### CHALLENGE
Can you rewrite all of the entries below, substituting "drop-down" for every "dropdown" and leaving everything else unchanged?

### DATA FOR THIS EXERCISE
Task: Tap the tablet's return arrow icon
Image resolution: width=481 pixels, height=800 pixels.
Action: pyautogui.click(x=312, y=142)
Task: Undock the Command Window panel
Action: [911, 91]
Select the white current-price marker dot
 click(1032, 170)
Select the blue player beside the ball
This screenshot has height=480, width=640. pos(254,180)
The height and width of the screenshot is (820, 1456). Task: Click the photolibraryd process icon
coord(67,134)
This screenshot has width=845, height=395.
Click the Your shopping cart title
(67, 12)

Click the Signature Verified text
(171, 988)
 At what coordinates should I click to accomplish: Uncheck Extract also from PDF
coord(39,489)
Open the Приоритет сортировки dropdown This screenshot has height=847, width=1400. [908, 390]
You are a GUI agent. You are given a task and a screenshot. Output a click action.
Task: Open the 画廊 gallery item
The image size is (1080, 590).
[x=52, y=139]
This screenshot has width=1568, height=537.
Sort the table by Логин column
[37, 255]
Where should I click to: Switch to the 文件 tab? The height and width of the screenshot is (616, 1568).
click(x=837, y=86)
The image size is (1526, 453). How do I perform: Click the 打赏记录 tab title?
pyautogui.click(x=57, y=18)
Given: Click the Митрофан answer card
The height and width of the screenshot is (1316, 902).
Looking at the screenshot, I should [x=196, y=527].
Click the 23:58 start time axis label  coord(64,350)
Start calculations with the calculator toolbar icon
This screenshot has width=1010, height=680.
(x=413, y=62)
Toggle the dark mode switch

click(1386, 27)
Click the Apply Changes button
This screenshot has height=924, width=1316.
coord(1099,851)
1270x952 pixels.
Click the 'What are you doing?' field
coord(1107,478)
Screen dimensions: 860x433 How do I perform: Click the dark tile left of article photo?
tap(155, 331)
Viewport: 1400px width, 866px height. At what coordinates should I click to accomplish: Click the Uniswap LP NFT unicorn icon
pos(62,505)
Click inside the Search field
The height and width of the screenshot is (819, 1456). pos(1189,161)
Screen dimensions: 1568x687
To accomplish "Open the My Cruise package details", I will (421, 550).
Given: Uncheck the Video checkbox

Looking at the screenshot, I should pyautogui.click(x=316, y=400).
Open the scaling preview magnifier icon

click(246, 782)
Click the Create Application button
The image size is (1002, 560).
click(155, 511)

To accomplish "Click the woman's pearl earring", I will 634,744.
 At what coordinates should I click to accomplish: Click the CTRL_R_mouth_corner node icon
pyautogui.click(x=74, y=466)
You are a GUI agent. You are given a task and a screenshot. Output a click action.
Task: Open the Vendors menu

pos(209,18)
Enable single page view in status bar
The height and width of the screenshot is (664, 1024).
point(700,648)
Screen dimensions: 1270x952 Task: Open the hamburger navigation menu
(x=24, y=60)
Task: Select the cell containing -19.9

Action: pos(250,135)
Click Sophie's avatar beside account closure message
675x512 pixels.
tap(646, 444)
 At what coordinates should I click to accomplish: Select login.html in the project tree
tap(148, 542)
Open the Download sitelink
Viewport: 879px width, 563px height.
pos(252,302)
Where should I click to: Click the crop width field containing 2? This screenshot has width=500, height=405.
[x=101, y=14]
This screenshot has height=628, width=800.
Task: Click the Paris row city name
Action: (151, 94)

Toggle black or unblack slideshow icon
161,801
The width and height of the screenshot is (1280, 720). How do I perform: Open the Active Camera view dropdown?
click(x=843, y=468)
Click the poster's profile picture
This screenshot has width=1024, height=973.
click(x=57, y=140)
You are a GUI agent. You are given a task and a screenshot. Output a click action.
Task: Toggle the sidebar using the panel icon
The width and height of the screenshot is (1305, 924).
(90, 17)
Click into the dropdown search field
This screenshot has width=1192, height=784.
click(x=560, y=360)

### RESULT FOR THIS EXERCISE
Task: Tap the tablet's return arrow icon
Image resolution: width=481 pixels, height=800 pixels.
Action: pyautogui.click(x=312, y=142)
Task: Undock the Command Window panel
Action: [911, 91]
Select the white current-price marker dot
 click(1032, 170)
Select the blue player beside the ball
This screenshot has height=480, width=640. pos(254,180)
The height and width of the screenshot is (820, 1456). Task: Click the photolibraryd process icon
coord(67,134)
This screenshot has width=845, height=395.
Click the Your shopping cart title
(67, 12)

Click the Signature Verified text
(171, 988)
 At what coordinates should I click to accomplish: Uncheck Extract also from PDF
coord(39,489)
Open the Приоритет сортировки drop-down This screenshot has height=847, width=1400. [908, 390]
You are a GUI agent. You are given a task and a screenshot. Output a click action.
Task: Open the 画廊 gallery item
The image size is (1080, 590).
[x=52, y=139]
This screenshot has width=1568, height=537.
Sort the table by Логин column
[37, 255]
Where should I click to: Switch to the 文件 tab? The height and width of the screenshot is (616, 1568).
click(x=837, y=86)
The image size is (1526, 453). How do I perform: Click the 打赏记录 tab title?
pyautogui.click(x=57, y=18)
Given: Click the Митрофан answer card
The height and width of the screenshot is (1316, 902).
Looking at the screenshot, I should [x=196, y=527].
Click the 23:58 start time axis label  coord(64,350)
Start calculations with the calculator toolbar icon
This screenshot has width=1010, height=680.
(x=413, y=62)
Toggle the dark mode switch

click(1386, 27)
Click the Apply Changes button
This screenshot has height=924, width=1316.
coord(1099,851)
1270x952 pixels.
Click the 'What are you doing?' field
coord(1107,478)
Screen dimensions: 860x433 How do I perform: Click the dark tile left of article photo?
tap(155, 331)
Viewport: 1400px width, 866px height. At what coordinates should I click to accomplish: Click the Uniswap LP NFT unicorn icon
pos(62,505)
Click inside the Search field
The height and width of the screenshot is (819, 1456). pos(1189,161)
Screen dimensions: 1568x687
To accomplish "Open the My Cruise package details", I will (421, 550).
Given: Uncheck the Video checkbox

Looking at the screenshot, I should pyautogui.click(x=316, y=400).
Open the scaling preview magnifier icon

click(246, 782)
Click the Create Application button
The image size is (1002, 560).
click(155, 511)

To accomplish "Click the woman's pearl earring", I will 634,744.
 At what coordinates should I click to accomplish: Click the CTRL_R_mouth_corner node icon
pyautogui.click(x=74, y=466)
You are a GUI agent. You are given a task and a screenshot. Output a click action.
Task: Open the Vendors menu

pos(209,18)
Enable single page view in status bar
The height and width of the screenshot is (664, 1024).
point(700,648)
Screen dimensions: 1270x952 Task: Open the hamburger navigation menu
(x=24, y=60)
Task: Select the cell containing -19.9

Action: pos(250,135)
Click Sophie's avatar beside account closure message
675x512 pixels.
tap(646, 444)
 At what coordinates should I click to accomplish: Select login.html in the project tree
tap(148, 542)
Open the Download sitelink
Viewport: 879px width, 563px height.
pos(252,302)
Where should I click to: Click the crop width field containing 2? This screenshot has width=500, height=405.
[x=101, y=14]
This screenshot has height=628, width=800.
Task: Click the Paris row city name
Action: (151, 94)

Toggle black or unblack slideshow icon
161,801
The width and height of the screenshot is (1280, 720). How do I perform: Open the Active Camera view drop-down?
click(x=843, y=468)
Click the poster's profile picture
This screenshot has width=1024, height=973.
click(x=57, y=140)
You are a GUI agent. You are given a task and a screenshot. Output a click action.
Task: Toggle the sidebar using the panel icon
The width and height of the screenshot is (1305, 924).
(90, 17)
Click into the drop-down search field
This screenshot has width=1192, height=784.
click(x=560, y=360)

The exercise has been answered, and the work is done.